Not only does it establish the popular music / rock integration with traditional Romanian music, Zamfir and his panpipes don't count, but it also combined elements of a proto-metal sound, like a distant ancestor of Doom Metal, with the folk and progressive tendencies. In the background of 'Definul' a zapped-out synthesizer sound bubbles along under chanting deep guttural vocals. "Filip și Cerbul" has a mind-blowing metal-like riff anchoring the beginning of the second LP. And this is a true double LP, unlike the contemporary tradition of spreading out one LP worth of material over two. There's almost 70 minutes of music in this grand suite, and this allows them to really stretch out and weave a surreal image of this fantasy world with many different layers.

The idea for Cantafabule came from a fourteenth-century Bestiary, an illustrated anthology of beasts popular from the middle ages on. Thus the songs are vignettes from the animal world, such as "Scarab Scale", "Slaying of The Dragon", and appropriately, "Phoenix", whose last line provides the title to this review.

"We thought at first to some magical formula spirits delight.
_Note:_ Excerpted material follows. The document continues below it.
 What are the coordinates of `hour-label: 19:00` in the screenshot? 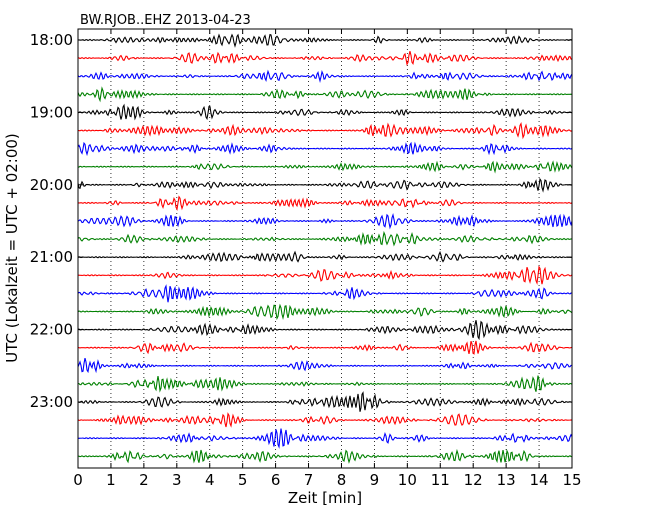 It's located at (52, 112).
A kind of invocation. These animal spirits are called symbolic and they start to appear, at first the smallest and most innocent, such as scarab and unicorn, then rest, dolphin and dangerous. At one time, all recorded within a sort of conflict, Zoomahia, and everything ends suggesting the beginning of a new cycle of existence to a higher level through a hymn dedicated to Phoenix, the symbol of rebirth and eternal existence." - Andrew Ujica

Original pressings are 2 LPs in a gatefold cover with truly great psychedelic artwork by Lili and Valeriu Sepi, and are notoriously hard to find in excellent condition since the Romanian covers were very thin and fragile. The only official reissue on LP was in 1992 and the 2 LPs were packaged in separate covers that featured the cover art in yellow and blue tones rather than the grey and red original. Original LP labels were white with red, and the reissues black with silver.